早産(妊娠37週未満での出産)や低体重児出産(2.5kg未満)のリスクを約7倍に高めることが指摘されており、歯周病菌が産生する炎症物質が血流に乗って子宮収縮を引き起こすことが主な原因です。また、妊娠高血圧症候群や妊娠糖尿病のリスクにも関連し、母体と胎児の健康に悪影響を与えるため、妊娠中の丁寧な口腔ケアと歯科検診が非常に重要です。

【歯周病が及ぼす具体的な影響】

早産・低体重児出産のリスク増加: 歯周病の炎症から出る物質(炎症性サイトカインやプロスタグランジンなど)が血流を介して子宮に届き、子宮収縮を促して早産を誘発します。

胎児への細菌感染: 口腔内の細菌が胎盤を通じて赤ちゃんに伝わり、免疫機能に影響を与える可能性があります。

妊娠高血圧症候群・妊娠糖尿病との関連: 歯周病菌がこれらの妊娠合併症の発症に関与する可能性も指摘されています。

妊娠性歯肉炎の悪化: 妊娠中はホルモンバランスの変化で歯周病になりやすく、進行すると歯を支える骨にまで影響が及ぶ歯周病(歯周炎)に悪化することがあります。

なぜ妊娠中に歯周病になりやすいのか?

ホルモンバランスの変化: 女性ホルモンの影響で唾液の抗菌作用が減り、歯周病菌が増殖しやすくなります。

つわりによるケアの低下: 歯磨きが辛くなり、口腔ケアが不十分になりがちです。

【対策と予防】

歯科検診の受診: 安定期に歯科検診を受け、クリーニングや必要な治療を受けましょう(母体に負担のない範囲で治療可能)。

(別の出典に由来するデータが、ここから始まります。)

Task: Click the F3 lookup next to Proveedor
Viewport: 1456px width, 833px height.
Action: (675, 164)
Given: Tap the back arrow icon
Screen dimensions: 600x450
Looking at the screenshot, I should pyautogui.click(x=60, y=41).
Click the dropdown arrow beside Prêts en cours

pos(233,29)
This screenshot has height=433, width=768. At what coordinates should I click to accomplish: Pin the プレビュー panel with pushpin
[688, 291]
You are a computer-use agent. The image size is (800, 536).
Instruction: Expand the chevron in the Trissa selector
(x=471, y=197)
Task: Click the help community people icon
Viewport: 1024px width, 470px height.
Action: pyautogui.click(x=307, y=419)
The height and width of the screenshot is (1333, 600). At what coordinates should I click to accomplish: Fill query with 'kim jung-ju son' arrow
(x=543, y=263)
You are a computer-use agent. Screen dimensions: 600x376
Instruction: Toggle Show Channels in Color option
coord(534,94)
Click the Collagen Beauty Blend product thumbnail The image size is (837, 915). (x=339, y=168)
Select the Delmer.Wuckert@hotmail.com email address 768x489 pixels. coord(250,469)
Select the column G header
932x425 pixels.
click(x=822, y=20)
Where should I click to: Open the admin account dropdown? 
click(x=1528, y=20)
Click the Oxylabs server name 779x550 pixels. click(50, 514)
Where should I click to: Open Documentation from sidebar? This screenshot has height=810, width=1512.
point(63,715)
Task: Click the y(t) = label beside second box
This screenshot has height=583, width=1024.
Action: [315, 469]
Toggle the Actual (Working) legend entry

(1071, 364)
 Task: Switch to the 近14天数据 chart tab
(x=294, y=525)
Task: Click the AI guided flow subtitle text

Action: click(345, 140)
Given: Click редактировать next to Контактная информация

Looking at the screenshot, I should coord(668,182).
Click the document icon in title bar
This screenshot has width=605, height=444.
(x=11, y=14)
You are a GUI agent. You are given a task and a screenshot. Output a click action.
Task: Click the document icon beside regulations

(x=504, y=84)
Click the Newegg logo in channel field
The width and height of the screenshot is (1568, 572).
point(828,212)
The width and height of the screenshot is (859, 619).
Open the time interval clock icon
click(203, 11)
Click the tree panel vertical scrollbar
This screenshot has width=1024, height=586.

丁寧な歯磨き: 歯ブラシだけでなく、デンタルフロスや歯間ブラシも活用し、口腔内を清潔に保つ。

口腔ケアグッズの活用: キシリトールガムを噛んだり、うがい薬を使ったりするのも有効です。

全身の健康管理: お口の健康は全身の健康につながるため、意識してケアすることが大切です。